Benessere
L’inquietudine e l’immunodepressione con il coronavirus
In questi giorni abbiamo sentito tutto e il contrario di tutto. Con la caccia all’esperto di turno che, di volta in volta, rassicurava, poi cambiava idea. Il panico, forse, non è giustificato, ma non si può essere egoisti in una situazione come quella che stiamo attraversando a Milano e in Lombardia. Bisogna pensare a tutti e quindi anche a chi ha patologie pregresse, a chi è immunodepresso perché ha dovuto affrontare trattamenti chemioterapici, a chi è semplicemente anziano e ha dei problemi legati all’età. Sembra che di tutte queste persone non sia interessato a nessuno, del resto non producono PIL ma, al contrario, bloccano le api operaie. Poi ci siamo svegliati e ci siamo accorti che il “tanto sono vecchi” non era politically correct.

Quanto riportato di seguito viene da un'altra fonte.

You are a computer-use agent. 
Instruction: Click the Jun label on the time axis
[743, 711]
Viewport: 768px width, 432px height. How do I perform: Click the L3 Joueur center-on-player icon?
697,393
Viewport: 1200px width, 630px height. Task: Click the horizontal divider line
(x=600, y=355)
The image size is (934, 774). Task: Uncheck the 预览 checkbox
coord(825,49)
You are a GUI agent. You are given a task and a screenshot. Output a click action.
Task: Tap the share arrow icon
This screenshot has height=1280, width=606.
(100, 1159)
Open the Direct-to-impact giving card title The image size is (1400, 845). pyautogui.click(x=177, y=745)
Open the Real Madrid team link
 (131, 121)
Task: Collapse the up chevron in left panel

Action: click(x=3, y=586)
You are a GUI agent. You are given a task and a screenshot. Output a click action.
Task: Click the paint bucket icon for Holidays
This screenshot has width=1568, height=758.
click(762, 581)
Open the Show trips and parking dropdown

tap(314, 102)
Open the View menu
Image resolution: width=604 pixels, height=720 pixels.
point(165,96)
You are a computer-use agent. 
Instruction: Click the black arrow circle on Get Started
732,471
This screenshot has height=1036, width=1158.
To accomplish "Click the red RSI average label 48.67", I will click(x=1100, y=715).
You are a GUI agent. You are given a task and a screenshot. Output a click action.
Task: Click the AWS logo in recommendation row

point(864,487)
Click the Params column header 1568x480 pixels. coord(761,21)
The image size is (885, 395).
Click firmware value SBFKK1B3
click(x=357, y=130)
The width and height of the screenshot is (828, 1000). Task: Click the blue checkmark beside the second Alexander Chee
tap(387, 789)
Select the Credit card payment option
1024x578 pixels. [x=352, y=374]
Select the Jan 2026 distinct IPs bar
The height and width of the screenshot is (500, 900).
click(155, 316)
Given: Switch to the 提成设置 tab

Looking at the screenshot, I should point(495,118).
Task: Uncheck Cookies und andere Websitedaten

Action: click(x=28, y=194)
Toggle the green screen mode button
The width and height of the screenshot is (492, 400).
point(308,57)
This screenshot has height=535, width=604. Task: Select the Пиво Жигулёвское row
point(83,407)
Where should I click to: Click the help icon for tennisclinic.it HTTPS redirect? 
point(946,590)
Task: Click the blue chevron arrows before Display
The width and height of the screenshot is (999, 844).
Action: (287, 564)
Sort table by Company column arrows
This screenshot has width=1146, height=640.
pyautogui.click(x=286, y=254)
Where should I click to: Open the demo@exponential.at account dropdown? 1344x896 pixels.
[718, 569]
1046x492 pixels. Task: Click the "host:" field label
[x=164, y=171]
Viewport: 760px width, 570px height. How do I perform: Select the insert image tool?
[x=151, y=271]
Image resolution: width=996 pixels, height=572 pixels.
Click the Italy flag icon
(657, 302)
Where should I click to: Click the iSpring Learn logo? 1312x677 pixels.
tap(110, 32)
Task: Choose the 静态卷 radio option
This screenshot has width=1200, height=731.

E’ come per i vaccini per il morbillo, per proteggere chi è più debole è bene vaccinarsi, così come oggi è bene rispettare i dettami dell’igiene e dell’isolamento per salvaguardare la salute dei più fragili o dei più esposti.
Sono stato immunodepresso per un trapianto di midollo osseo da donatore non consanguineo e andavo in giro per la città con la mascherina per proteggermi dalle infezioni che ci potevano essere in ospedale o semplicemente per strada. Ero soggetto a tutte le restrizioni (in modo ferreo) di cui leggiamo in questi giorni. Il timore che qualcuno potesse starnutirmi da vicino mi spaventava. Così come mi spaventavano tutte le situazioni a rischio. Chi viveva con me lo sapeva e cercava di aiutarmi in tutti modi. Ecco perché, oggi, vedendo anche quanto stanno facendo gli altri paesi europei penso che le misure siano giuste. Sicuramente con la prudenza non si sbaglia. Ognuno di noi, rispettando ciò che ci è prescritto, deve essere consapevole che contribuisce a tranquillizzare coloro con situazioni di salute a rischio.
Non vorremmo certamente essere al posto loro.
Milano ha risposto, come sempre mi viene da dire, ordinatamente alle ordinanze. E al tempo stesso si è snaturata, rallentando la sua corsa, dimostrandosi “umana” nella sua vulnerabilità. Milano, e chi la abita, non ha bisogno di ripartire, non si è mai fermata perché il rispetto, la cura e l’attenzione verso l’altro fa parte del suo DNA. Ha mostrato così l’altro lato del suo fighettismo esasperato, della rincorsa al PIL, del FTSE MIB.
L’apparizione del cigno nero ha portato nella città del Duomo una pausa per ragionare su che cosa siano diventati, oggi, gli esseri umani.